BRIEF » In the material below, the required lines run from the one containing "For every named" through the one containing "Tlač (1447, 17)". Copy those lines exactly, ends included, and nothing else.

TASK DATA »
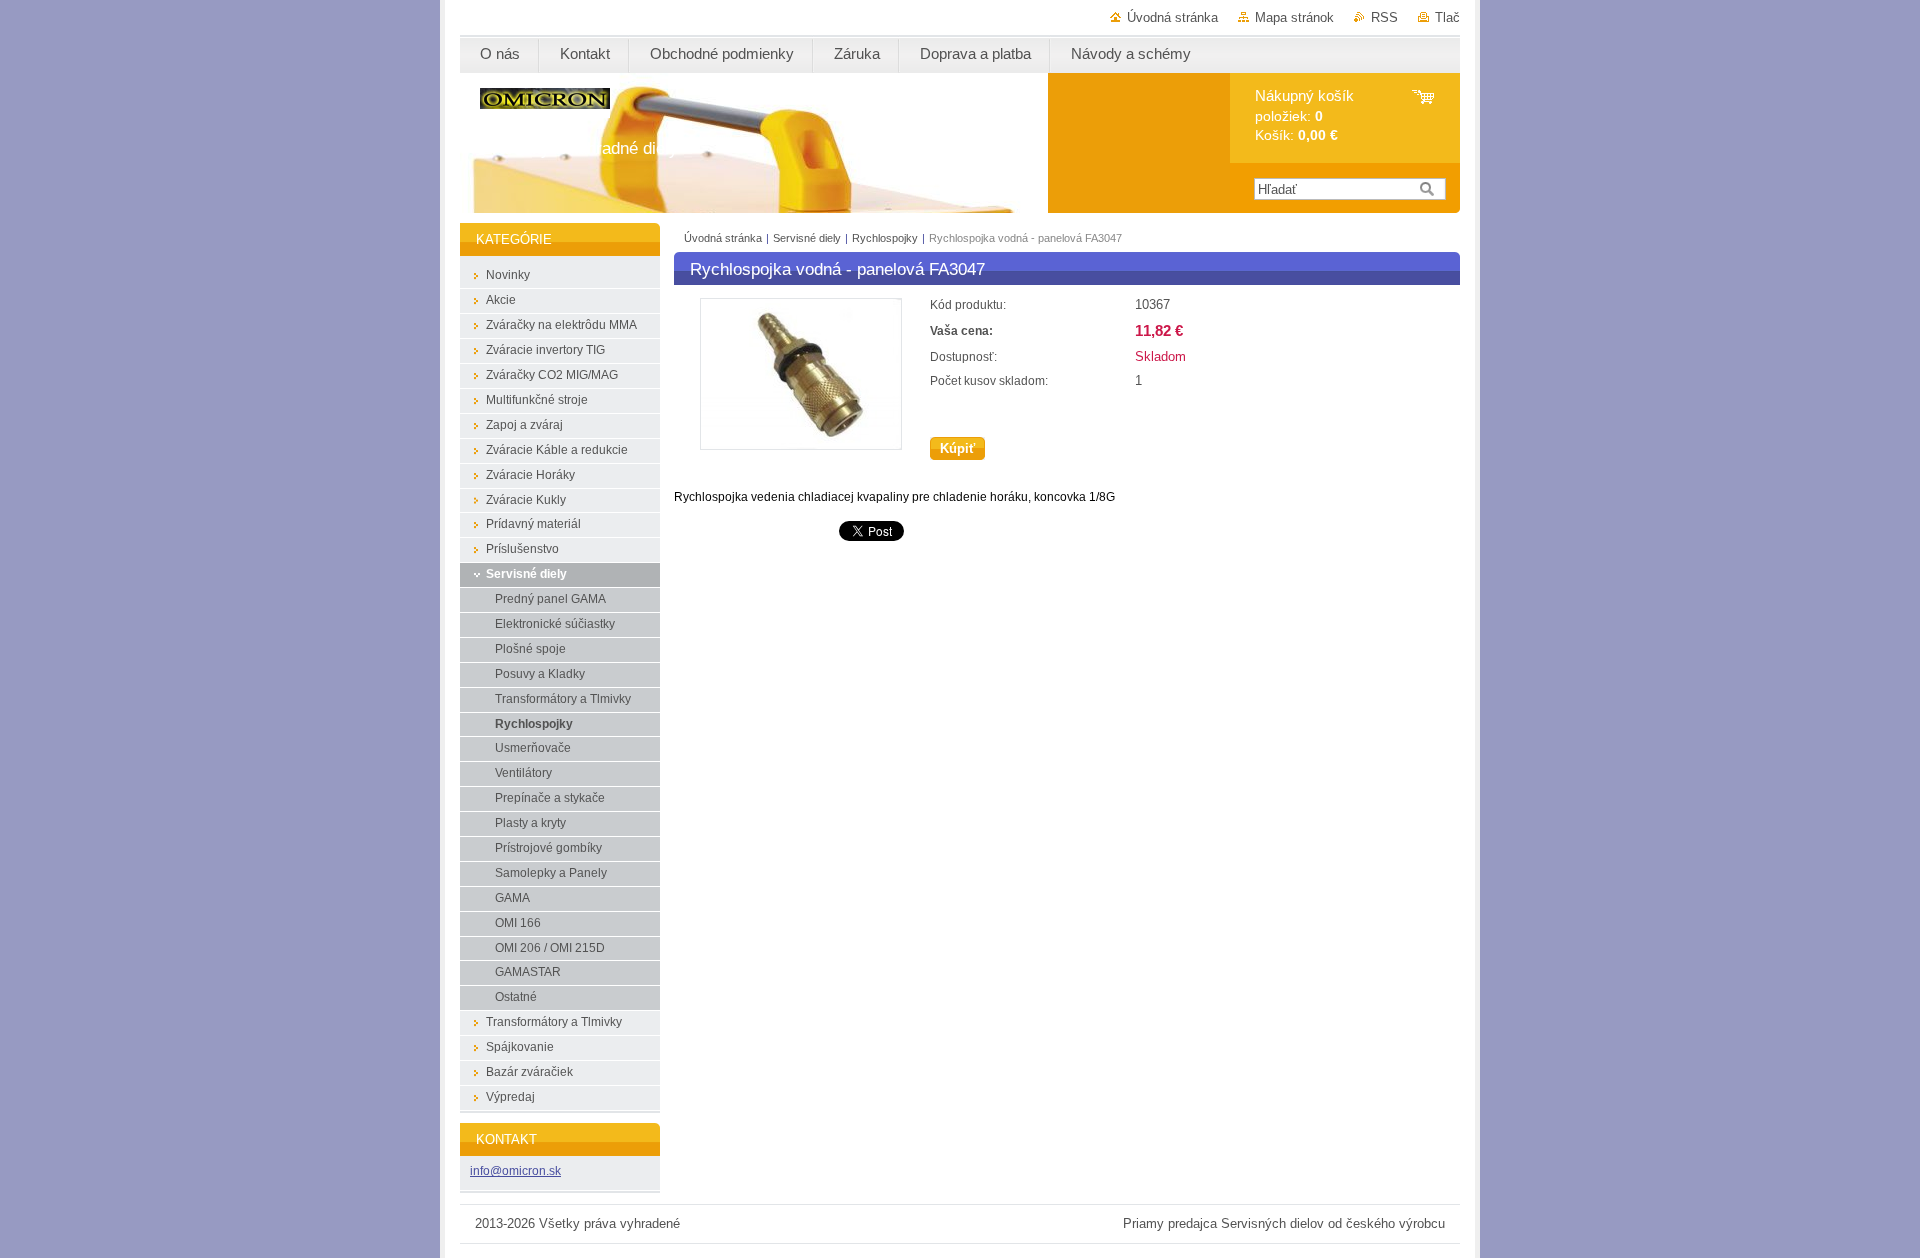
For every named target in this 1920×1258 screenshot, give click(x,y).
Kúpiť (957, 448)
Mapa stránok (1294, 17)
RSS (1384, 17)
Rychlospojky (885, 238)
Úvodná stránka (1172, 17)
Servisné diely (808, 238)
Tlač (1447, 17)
* * *
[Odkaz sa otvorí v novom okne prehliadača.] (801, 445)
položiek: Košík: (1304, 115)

RESPONSE AREA »
For every named target in this 1920×1258 screenshot, give click(x,y).
Kúpiť (957, 448)
Mapa stránok (1294, 17)
RSS (1384, 17)
Rychlospojky (885, 238)
Úvodná stránka (1172, 17)
Servisné diely (808, 238)
Tlač (1447, 17)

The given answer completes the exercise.